El impacto no se queda en Nápoles. En Bélgica, donde anotó seis goles en sus últimos cinco partidos, la noticia pesa como una piedra en el pecho. Las eliminatorias para la Copa del Mundo se acercan, y el seleccionador tendrá que reescribir el ataque sin su mejor arma. La ausencia de Stanislav Lobotka, también lesionado, y la partida de Frank Anguissa hacia la Copa Africana de Naciones convierten al equipo en una nave sin brújula. Sin él, el juego se vuelve lento, predecible, como un motor que perdió su chispa.
Lo más duro no es la lesión.
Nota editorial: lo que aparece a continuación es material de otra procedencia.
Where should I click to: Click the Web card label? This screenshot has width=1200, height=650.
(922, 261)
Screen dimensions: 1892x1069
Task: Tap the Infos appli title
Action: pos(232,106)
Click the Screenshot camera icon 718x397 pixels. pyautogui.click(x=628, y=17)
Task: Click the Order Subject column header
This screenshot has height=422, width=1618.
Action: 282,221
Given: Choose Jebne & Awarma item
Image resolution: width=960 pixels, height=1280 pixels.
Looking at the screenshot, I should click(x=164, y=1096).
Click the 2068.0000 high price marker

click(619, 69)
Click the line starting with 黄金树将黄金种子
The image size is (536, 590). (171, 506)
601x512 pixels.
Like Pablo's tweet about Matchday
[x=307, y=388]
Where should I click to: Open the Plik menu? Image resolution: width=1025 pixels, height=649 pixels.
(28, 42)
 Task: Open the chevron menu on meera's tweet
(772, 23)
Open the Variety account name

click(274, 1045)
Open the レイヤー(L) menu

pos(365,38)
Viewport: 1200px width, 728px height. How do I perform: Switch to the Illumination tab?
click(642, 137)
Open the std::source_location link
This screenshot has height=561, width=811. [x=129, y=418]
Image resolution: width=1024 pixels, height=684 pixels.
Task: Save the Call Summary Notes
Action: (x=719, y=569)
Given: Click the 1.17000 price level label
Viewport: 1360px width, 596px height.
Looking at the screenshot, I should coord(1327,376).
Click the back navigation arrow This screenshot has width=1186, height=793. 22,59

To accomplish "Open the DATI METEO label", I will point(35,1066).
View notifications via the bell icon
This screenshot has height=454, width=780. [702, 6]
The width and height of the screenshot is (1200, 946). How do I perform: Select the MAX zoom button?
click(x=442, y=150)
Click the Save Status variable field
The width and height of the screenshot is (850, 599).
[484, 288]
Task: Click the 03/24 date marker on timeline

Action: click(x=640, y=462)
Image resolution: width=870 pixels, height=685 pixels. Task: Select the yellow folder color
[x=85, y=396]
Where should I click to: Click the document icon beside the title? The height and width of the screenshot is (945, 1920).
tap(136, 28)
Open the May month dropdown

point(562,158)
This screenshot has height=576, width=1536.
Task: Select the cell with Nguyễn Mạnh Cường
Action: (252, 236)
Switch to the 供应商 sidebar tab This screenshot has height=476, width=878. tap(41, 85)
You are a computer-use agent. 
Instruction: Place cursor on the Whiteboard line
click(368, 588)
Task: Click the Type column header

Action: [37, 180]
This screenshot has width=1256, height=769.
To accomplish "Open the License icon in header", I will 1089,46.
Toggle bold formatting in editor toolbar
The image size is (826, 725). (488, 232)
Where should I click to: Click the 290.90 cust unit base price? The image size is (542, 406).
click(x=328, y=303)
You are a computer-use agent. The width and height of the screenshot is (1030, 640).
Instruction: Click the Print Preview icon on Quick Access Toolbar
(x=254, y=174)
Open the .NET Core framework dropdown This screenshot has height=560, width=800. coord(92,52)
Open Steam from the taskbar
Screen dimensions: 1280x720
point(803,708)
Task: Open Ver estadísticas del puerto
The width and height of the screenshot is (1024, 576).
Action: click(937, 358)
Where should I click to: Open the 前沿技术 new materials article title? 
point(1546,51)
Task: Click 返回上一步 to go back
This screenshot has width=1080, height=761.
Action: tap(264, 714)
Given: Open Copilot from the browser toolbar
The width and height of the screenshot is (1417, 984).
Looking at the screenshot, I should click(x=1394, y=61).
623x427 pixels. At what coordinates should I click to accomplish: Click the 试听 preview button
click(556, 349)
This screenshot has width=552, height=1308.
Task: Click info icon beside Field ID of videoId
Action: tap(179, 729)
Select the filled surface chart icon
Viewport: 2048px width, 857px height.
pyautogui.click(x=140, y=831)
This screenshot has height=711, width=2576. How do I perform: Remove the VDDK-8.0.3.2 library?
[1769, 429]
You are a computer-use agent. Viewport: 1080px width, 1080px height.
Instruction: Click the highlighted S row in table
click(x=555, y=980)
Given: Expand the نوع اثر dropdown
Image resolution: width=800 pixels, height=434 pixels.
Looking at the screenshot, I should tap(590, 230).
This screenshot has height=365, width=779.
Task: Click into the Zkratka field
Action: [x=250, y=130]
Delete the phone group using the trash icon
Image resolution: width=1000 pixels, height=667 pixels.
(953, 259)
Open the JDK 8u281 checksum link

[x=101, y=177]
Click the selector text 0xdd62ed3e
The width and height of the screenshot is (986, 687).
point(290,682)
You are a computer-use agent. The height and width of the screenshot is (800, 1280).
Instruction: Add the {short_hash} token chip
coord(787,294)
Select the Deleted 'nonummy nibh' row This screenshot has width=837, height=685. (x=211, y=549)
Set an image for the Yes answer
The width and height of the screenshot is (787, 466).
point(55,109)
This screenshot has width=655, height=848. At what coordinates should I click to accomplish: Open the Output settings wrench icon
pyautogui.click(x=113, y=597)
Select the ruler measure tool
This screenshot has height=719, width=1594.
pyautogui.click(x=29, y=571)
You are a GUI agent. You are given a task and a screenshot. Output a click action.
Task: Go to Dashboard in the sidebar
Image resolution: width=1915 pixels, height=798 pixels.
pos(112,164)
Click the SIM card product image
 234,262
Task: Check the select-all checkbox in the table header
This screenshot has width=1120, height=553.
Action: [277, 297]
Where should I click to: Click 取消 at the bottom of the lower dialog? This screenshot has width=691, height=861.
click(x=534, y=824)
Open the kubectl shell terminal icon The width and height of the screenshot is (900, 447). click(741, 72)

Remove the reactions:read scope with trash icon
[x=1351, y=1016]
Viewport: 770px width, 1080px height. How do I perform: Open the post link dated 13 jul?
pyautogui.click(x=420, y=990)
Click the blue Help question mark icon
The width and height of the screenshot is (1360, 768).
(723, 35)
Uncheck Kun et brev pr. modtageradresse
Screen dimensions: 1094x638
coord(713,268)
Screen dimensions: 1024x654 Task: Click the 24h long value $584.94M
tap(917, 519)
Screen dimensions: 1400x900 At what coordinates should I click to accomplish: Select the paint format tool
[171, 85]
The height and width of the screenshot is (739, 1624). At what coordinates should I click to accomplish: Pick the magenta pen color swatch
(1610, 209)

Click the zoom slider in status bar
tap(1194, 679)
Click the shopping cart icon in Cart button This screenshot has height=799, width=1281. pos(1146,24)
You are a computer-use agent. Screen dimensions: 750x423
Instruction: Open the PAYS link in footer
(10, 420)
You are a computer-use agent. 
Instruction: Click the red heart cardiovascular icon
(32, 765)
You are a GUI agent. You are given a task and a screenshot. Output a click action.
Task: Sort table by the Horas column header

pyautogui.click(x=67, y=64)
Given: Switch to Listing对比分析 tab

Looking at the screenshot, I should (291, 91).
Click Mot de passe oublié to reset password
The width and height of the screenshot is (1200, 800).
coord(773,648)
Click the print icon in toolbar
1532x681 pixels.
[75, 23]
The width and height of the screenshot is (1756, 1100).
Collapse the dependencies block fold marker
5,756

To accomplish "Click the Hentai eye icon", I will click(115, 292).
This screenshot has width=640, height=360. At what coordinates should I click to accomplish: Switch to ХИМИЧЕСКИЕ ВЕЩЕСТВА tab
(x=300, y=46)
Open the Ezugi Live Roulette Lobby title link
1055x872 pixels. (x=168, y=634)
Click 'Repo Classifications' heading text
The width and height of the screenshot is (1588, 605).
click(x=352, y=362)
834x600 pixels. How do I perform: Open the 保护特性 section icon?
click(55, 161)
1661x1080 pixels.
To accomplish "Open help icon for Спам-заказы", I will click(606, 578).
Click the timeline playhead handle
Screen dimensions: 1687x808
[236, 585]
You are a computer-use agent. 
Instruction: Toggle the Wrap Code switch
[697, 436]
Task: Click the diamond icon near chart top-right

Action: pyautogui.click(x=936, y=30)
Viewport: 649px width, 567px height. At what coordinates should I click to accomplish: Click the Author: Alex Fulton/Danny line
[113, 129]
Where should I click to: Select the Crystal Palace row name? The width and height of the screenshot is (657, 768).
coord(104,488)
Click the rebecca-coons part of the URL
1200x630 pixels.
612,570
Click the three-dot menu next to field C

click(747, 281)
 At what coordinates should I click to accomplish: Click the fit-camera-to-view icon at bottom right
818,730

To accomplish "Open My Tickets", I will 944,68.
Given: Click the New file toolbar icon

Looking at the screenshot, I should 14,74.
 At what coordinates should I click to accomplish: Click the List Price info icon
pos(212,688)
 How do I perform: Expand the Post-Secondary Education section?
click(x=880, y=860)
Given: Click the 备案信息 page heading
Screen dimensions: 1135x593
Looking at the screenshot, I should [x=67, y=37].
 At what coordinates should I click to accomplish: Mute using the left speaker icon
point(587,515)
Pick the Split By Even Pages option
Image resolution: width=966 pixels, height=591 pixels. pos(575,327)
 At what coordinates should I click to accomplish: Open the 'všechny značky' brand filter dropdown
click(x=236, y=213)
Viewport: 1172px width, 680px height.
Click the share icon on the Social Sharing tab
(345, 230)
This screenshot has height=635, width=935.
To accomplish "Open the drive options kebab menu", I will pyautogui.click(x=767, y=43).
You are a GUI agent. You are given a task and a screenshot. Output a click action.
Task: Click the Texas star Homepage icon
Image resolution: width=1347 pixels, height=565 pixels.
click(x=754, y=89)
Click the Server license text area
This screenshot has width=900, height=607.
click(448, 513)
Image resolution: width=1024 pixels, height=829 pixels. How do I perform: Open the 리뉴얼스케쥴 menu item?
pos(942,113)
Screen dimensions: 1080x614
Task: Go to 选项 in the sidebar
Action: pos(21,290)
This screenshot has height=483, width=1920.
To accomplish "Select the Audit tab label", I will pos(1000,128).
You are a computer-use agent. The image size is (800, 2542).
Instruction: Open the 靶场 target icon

Es el momento. Justo cuando Napoli se ponía en lo más alto de la tabla, cuando el público empezaba a soñar en escenarios que parecían imposibles, cuando su nombre volvía a resonar en las calles de Europa como el de un jugador que aún podía cambiar un partido con un toque. Ahora, el fútbol se detiene. Y la pregunta que nadie hace en voz alta, pero todos sienten en el pecho, es la misma que se escucha en los bares de Tijuana cuando se apaga el televisor: ¿cuánto de lo que vimos fue real, y cuánto fue el último suspiro de algo que ya no volverá?